SPARQL CONSTRUCT chunked is inconsistent with SPARQL CONSTRUCT when provided with no input. Given a query that doesn't require input, SPARQL CONSTRUCT produces output, but SPARQL CONSTRUCT chunked produces no output. A pipeline to replicate the issue shows the difference. SPARQL CONSTRUCT chunked should preferably behave the same SPARQL CONSTRUCT.

Tested using the develop version 2cdf1becdb95be5bc78782beab943c81f3763b19.

skodapetr commented 7 years ago

Chunked load each chunk and transform it. So if there is no input no transformation is done.

Regular component transforms graph in input RDF repository. The graph is always created by backend as the "content" is not the graph it self, bu rather the triples inside. The given query is executed in every case.

The difference between representations of the "empty" state is the cause of this issue. This difference comes to play for very chunked/non-chunked component. Thus it may be better to adopt a system solution.

The question is how to represent an "empty" state for chunked and non-chunked components and how it should be handled. Or we can consider this behaviour just as a side effect (it should be documented) of the current design.

jindrichmynarz commented 7 years ago

There are (at least) two options for representing empty state:

Nothing
Empty RDF data unit

Either one if fine with me, but the empty state should be the same for both chunked and non-chunked SPARQL CONSTRUCT.

skodapetr commented 7 years ago

So you basically propose to introduce a check isEmpty and call it before every component and if the input is empty then the component should to nothing? So it would not be possible to run SPARQL construct on empty input any more.

If the input is empty should do component do nothing or fail .. ? Also as the check would need to be integrated for all components (to remain consistent) this would mean to extract this functionality outside the components as a QA service. However this may also cause issues as in some cases the empty input can be ok - for example error processing.

However re-thinking the issue .. it's clear that the described behaviour (inconsistency) can be easily reproduced by single component without input. But can you provide an example of bigger pipeline, where SPARQL constructs are connected to something - to get other scenario? Or is this issue only about the single special case, where there is no input to the SPARQL construct components.

jindrichmynarz commented 7 years ago

No, I don't propose any such check. I think the implementation details are irrelevant at this point. What the issue is about is consistent interface.

Re-thinking this a bit more, both components should produce output even if provided with empty input. There are SPARQL CONSTRUCT queries that don't require input data, such as those for generating data.

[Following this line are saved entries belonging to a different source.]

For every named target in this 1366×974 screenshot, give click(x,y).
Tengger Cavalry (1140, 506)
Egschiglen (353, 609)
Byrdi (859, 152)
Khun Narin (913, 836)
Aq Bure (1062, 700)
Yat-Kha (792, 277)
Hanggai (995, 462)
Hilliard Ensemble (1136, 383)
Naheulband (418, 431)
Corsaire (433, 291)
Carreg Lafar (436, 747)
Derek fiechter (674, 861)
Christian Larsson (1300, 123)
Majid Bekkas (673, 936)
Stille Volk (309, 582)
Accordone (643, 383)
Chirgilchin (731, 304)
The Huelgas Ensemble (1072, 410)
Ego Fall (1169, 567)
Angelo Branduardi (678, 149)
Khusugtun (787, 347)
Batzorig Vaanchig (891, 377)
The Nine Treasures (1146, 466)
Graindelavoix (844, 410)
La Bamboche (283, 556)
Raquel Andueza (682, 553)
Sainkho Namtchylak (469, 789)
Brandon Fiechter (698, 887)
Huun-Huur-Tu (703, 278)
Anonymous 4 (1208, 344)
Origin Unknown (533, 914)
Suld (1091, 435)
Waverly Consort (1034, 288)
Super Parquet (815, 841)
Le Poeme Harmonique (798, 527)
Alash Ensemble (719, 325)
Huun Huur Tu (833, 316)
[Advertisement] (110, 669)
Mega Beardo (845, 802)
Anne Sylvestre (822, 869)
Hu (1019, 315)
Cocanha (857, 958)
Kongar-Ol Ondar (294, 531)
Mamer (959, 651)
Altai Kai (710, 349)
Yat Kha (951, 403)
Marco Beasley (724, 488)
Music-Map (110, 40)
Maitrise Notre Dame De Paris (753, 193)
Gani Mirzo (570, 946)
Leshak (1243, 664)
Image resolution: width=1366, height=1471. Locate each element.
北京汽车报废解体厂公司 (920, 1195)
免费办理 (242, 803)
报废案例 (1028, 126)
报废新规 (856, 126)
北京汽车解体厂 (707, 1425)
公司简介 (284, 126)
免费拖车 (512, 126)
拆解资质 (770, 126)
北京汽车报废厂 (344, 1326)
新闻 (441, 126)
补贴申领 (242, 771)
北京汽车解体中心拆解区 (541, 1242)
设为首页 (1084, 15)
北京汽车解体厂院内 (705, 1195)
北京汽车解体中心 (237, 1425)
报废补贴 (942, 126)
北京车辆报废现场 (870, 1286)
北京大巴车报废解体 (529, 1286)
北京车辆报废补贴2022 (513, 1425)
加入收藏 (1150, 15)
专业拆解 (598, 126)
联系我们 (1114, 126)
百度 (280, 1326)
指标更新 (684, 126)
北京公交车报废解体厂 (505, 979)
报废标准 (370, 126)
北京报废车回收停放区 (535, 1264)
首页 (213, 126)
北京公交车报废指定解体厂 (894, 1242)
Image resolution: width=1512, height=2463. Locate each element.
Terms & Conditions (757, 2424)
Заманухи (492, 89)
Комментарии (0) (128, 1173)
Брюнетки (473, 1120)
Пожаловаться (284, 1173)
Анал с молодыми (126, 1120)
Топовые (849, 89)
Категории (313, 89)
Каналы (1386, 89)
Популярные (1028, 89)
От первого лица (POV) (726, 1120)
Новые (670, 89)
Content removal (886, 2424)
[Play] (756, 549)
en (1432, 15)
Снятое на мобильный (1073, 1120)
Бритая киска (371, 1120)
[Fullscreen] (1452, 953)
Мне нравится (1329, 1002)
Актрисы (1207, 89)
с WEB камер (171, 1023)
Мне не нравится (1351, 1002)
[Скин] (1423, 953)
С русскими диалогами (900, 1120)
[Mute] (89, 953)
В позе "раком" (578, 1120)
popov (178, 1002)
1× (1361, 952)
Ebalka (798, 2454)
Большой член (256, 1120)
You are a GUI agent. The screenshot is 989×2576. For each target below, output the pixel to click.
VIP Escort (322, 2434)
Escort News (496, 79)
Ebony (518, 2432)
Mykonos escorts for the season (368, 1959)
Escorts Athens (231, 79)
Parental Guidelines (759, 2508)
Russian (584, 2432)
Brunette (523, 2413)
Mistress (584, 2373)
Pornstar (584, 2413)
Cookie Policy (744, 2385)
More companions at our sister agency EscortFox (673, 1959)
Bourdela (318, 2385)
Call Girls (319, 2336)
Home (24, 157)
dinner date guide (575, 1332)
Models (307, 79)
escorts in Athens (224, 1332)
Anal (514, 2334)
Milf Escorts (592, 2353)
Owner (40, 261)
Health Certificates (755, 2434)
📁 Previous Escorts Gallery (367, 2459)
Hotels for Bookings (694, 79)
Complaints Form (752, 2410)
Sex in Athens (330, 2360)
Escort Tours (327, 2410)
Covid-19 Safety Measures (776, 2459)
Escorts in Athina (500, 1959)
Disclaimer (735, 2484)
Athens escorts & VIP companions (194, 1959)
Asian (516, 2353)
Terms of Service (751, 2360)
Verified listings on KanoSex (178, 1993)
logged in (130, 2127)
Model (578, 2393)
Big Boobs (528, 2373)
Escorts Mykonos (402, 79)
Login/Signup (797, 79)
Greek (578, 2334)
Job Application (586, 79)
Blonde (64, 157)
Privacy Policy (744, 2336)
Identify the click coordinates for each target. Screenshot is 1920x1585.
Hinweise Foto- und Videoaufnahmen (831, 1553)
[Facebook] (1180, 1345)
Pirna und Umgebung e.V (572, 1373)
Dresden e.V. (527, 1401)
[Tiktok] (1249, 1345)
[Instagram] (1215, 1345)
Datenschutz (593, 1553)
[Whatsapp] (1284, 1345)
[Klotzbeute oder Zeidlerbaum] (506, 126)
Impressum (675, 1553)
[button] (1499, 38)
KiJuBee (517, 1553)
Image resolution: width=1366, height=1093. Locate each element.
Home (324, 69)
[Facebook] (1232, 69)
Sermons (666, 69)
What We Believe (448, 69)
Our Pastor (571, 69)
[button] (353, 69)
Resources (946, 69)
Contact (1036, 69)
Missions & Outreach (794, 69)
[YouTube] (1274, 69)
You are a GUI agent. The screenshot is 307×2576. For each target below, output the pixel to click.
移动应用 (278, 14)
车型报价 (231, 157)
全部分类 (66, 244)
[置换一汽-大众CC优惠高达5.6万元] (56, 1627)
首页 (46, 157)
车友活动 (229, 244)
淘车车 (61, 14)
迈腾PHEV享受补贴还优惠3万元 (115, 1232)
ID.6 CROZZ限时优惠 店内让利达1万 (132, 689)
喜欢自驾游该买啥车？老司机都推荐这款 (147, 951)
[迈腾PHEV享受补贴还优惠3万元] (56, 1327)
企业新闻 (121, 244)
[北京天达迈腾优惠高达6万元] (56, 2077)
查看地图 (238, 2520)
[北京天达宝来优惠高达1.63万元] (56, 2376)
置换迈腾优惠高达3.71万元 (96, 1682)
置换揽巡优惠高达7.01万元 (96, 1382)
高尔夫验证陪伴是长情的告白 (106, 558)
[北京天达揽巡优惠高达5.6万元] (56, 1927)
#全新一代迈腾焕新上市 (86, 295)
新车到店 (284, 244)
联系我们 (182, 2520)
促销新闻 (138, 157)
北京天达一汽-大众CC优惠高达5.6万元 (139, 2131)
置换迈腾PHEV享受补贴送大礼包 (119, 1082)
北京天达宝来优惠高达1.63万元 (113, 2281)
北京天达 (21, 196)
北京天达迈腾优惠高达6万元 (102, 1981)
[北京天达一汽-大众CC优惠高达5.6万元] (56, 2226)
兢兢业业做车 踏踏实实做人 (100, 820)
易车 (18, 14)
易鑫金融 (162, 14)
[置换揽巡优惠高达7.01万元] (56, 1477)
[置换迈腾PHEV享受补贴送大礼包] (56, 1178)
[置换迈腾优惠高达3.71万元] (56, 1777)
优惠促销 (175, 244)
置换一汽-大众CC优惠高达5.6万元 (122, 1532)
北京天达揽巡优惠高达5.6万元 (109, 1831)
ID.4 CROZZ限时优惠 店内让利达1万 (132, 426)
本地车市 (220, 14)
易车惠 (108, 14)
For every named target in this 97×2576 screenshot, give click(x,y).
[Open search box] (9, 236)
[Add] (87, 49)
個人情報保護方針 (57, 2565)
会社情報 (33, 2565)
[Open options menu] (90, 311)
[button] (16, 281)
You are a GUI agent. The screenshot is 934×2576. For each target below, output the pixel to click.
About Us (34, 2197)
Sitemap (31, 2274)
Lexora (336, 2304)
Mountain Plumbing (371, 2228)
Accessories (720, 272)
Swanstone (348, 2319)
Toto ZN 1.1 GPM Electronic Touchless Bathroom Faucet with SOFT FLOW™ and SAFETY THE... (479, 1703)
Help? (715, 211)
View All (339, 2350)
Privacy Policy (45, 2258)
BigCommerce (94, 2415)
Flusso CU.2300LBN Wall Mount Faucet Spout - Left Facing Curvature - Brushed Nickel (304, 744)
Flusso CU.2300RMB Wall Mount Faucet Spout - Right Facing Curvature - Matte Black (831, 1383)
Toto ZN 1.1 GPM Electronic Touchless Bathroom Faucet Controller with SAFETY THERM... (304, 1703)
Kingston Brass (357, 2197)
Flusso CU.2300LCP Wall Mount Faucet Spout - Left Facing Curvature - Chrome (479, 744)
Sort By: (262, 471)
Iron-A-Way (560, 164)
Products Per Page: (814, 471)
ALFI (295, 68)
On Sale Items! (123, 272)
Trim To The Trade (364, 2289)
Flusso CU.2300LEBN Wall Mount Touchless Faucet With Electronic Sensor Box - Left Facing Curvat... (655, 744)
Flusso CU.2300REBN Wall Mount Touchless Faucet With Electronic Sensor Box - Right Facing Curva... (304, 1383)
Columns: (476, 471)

An example of a bigger pipeline may be a test for the components that generates data either via SPARQL CONSTRUCT (to test components operating on non-chunked input) or SPARQL CONSTRUCT chunked (to test components operating on chunked input).

jakubklimek commented 7 years ago

I see no point in making the two ways consistent. Regular takes RDF data (and empty graph is OK) and can be used to generate data. Chunked takes chunks. An empty chunk should be OK. But no chunks make no sense and should fail.

jindrichmynarz commented 7 years ago

The regular SPARQL CONSTRUCT takes no data too.

I think SPARQL CONSTRUCT and SPARQL CONSTRUCT chunked should be interchangeable, provided their input has the correct type, so that users can optimize a pipeline by simply replacing the component without worrying about inconsistencies.

jakubklimek commented 7 years ago

@skodapetr Could we run the query on an artificially created empty chunk if there is no chunk provided on the input? This would solve the issue.